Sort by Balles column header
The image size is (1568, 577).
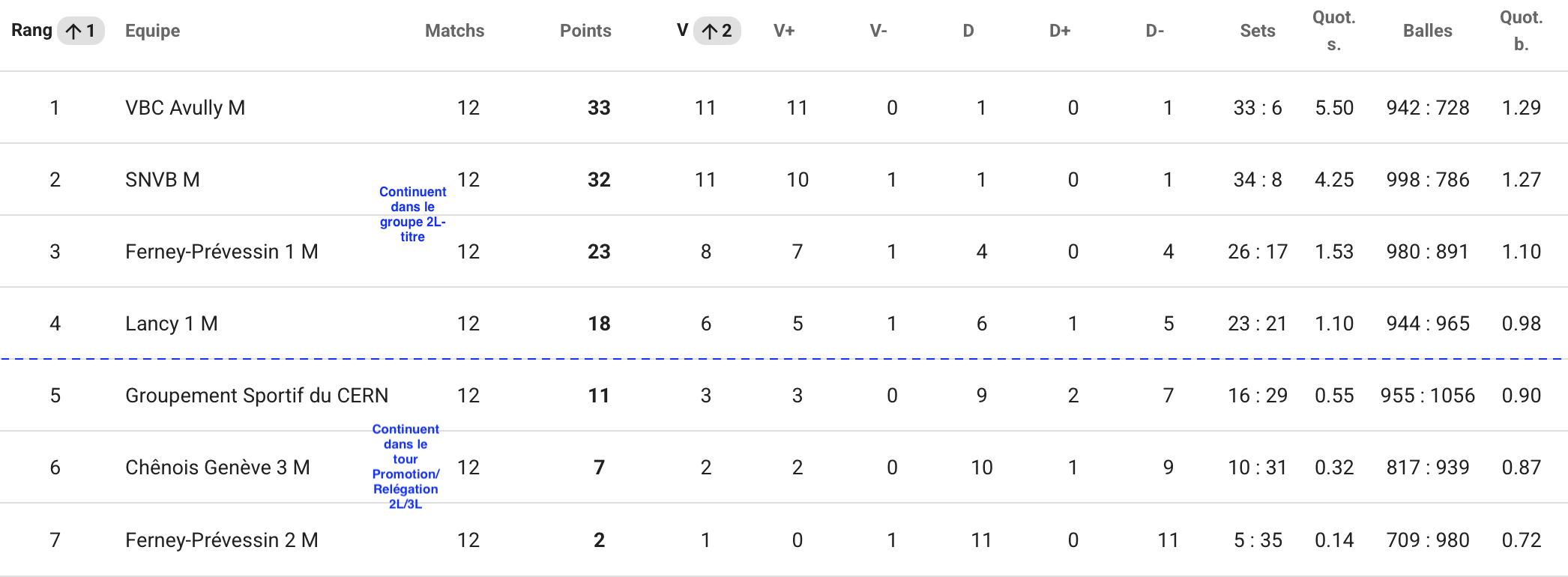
---
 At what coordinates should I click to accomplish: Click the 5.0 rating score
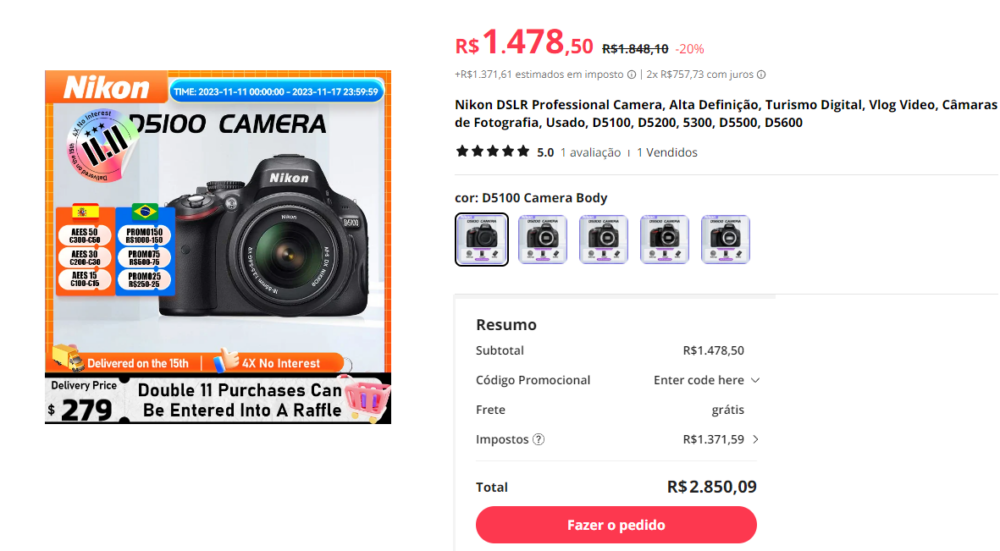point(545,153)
...
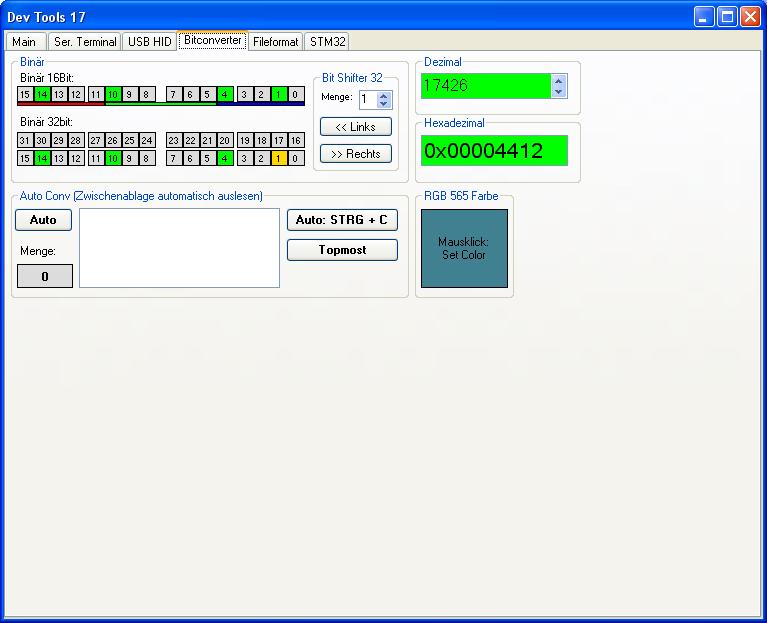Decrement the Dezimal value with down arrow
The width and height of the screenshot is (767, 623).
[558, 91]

- _WHAT THE TASK ASKS_: The reply should hold only the lines of the listing above starting at the line containing "Sort by Balles column header" and ending at the line containing "The image size is (1568, 577).", exactly as written.

- _ANSWER SPACE_:
Sort by Balles column header
The image size is (1568, 577).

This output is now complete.